Les déclarations d’Armel Ningatoloum Sayo sont faites 2 jours après la publication d’une déclaration par laquelle le chef de Révolution Justice exhorte tous ses éléments à cesser les hostilités, à déposer les armes, à intégrer le programme national de Désarmement, Démobilisation et Réinsertion (DDR) et à reconnaître que les forces de défense et de sécurité nationales ainsi que la MINUSCA sont les seules forces légitimes chargées d’assurer la protection et la sécurité des civils en République centrafricaine (RCA).

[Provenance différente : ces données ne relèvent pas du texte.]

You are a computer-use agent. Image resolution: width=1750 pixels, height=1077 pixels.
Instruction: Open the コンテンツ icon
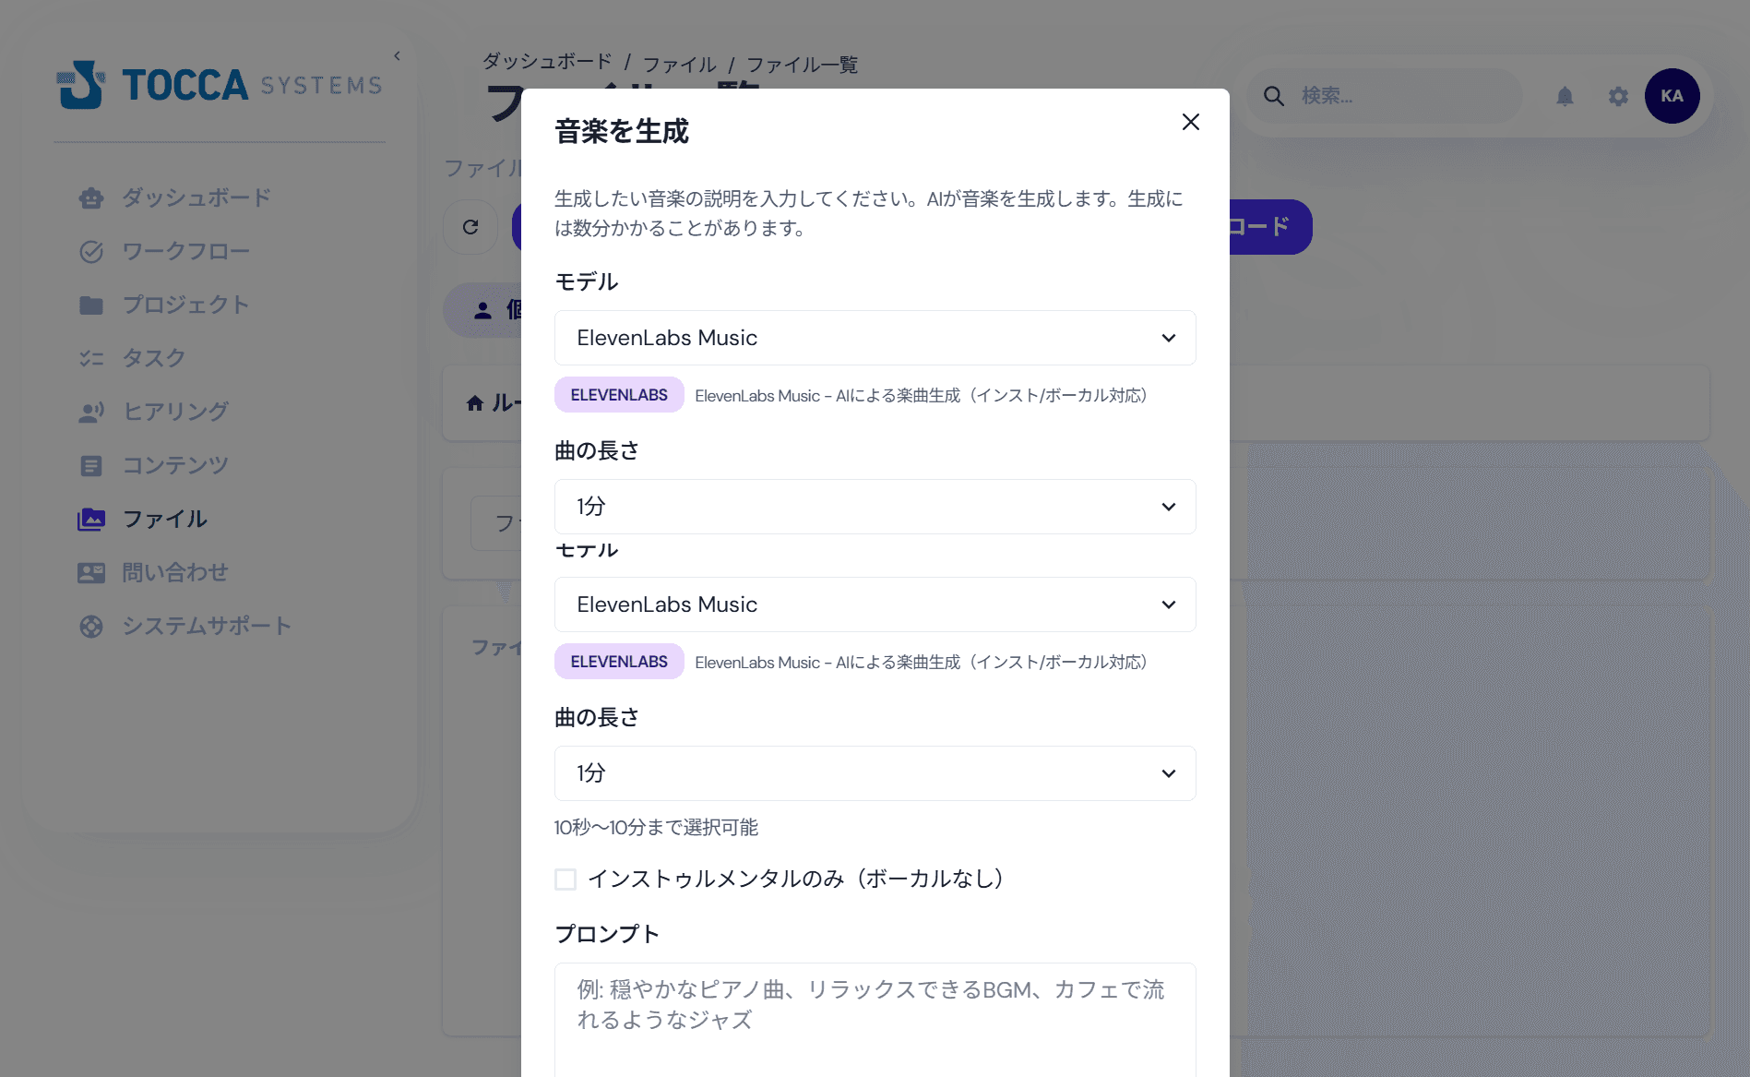point(91,465)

Elles font suite au déploiement des premiers éléments de l’armée centrafricaine, venus en appui aux casques bleus de l’ONU qui tentent depuis le 12 janvier 2018 de restaurer la sécurité dans la région de Paoua (499 km au nord de Bangui) où s’affrontaient depuis le 26 décembre 2017 les hommes d’Armel Ningatoloum Sayo et ceux du général Bahar.

Plus de 60 000 personnes se sont réfugiées à Paoua pour échapper aux violences occasionnées par les affrontements.

Soumise depuis 2013 à un embargo de l’ONU sur les armes, l’armée centrafricaine, en cours de restructuration, compte se déployer progressivement dans l’arrière-pays pour appuyer les casques bleus.